About one in eight—or 12%—of U.S. women will develop breast cancer during their lifetimes. But breast cancer isn’t just one disease, and there are different treatment options, depending on the diagnosis and whether or not the cancer is prone to metastasize.

Currently, the process of determining which patients will likely benefit from which therapeutic protocol has a very low accuracy rate, leaving plenty of room for improvement. That means a substantial number of patients either receive unnecessary treatment or do not get the effective therapies they need. Efforts are already under way to begin applying bioinformatics to a massive online patient database in order to improve the accuracy rate, but it requires processing the database via supercomputers running for several days—a prohibitively expensive proposition that so far hasn’t been deemed worth the expenditure of resources.

Ruting Jia, assistant professor of engineering and computer science and an expert in control systems, wants to help streamline that arduous task. And as the 2016-17 CECS college research fellow, she will be doing just that by carrying out a project titled “Improve Cancer Prediction Accuracy and Efficiency by Using Optimal Control Algorithm.”

Optimal control algorithms can be used to control rockets, cars, and airplanes in dynamic situations and environments and are well suited to bioinformatics. They deal with the problem of finding a control law for a given system such that a certain optimality criterion is achieved. Research Fellow.

“What we need to have is an optimal control algorithm before the computer science guys start to do a search algorithm,” she says. “Applying an optimal control algorithm on top of their search algorithm will help narrow the search space by filtering out irrelevant data. Because of that, they won’t need to reserve so many supercomputers, and it will reduce the calculation time exponentially. It will also be cost-effective and efficient and can increase the accuracy.”

* **Prompt 1**
Name every kind of vehicle that the passage about breast cancer prediction says optimal control algorithms can be used to control.
* **Prompt 2**
Write the next part of the passage about breast cancer prediction, picking up after its final sentence.
The lines below come from a different source than the passage about breast cancer prediction.

* **Raw data**
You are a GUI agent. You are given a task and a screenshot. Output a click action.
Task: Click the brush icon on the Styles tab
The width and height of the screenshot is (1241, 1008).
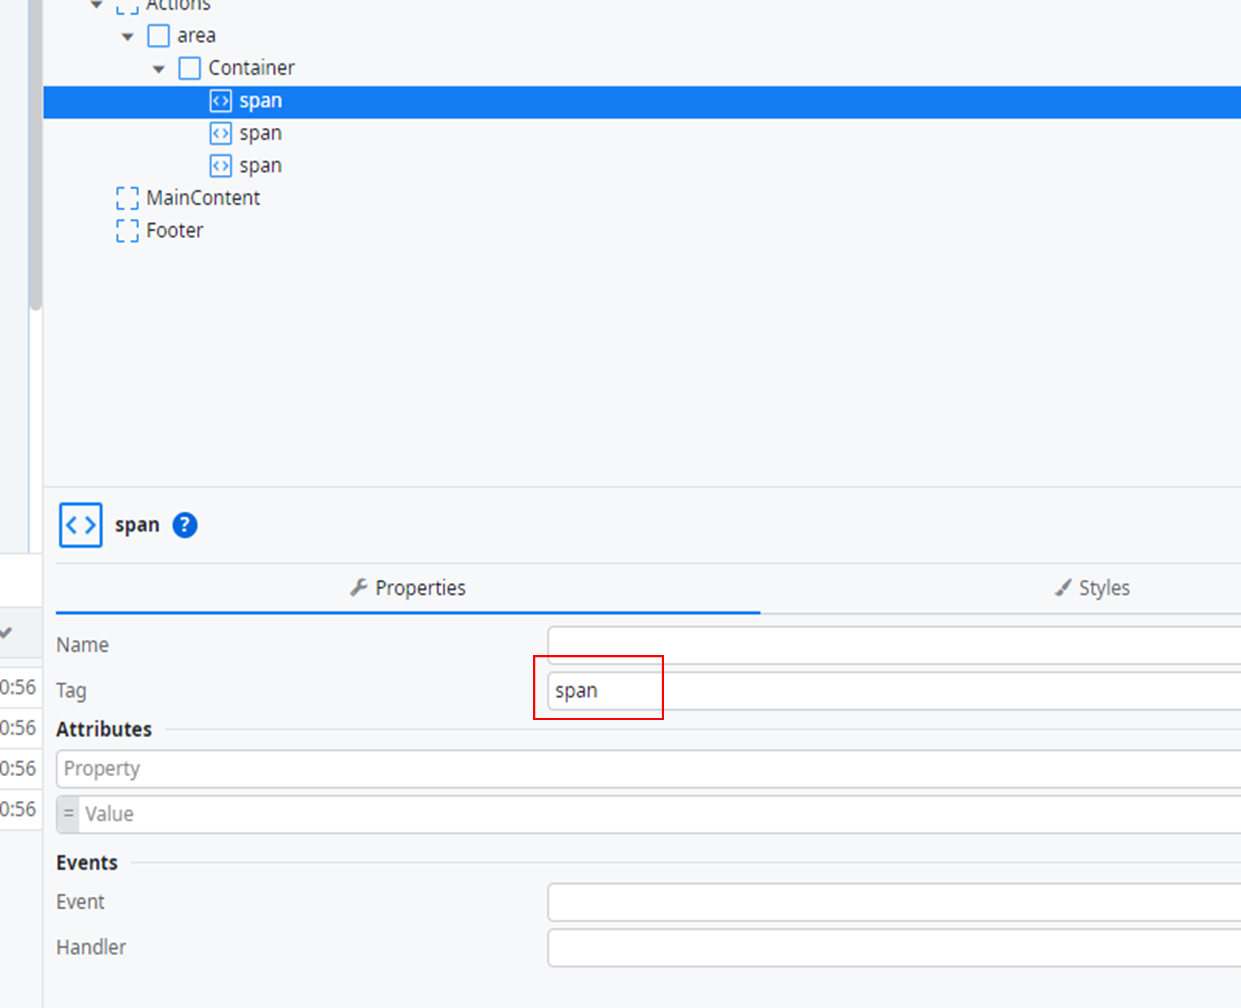(1061, 588)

* **Answer area 1**
Rockets, cars, airplanes

* **Answer area 2**
Jia, who will work with two senior students on the project, is collaborating with a faculty member in computer science and bioinformatics at another institution who has done some related work to help tap into the patient database. She will apply some optimal coefficients and conditions before the calculation starts in an attempt to reduce the calculation time, save computational resources and improve accuracy.

“There are different algorithms, and I have some candidates in mind, but I have to see which one or combination will work better,” she says. “That’s what the research is about.”

Assuming she gets the good results she anticipates, she expects to produce some journal articles and conference papers with her collaborator. And in the long term, she plans to leverage the work to attract external funding from NSF and NIH in order to continue the project, which can not only benefit millions of women but serve as proof of concept for approaches to other confounding medical conditions.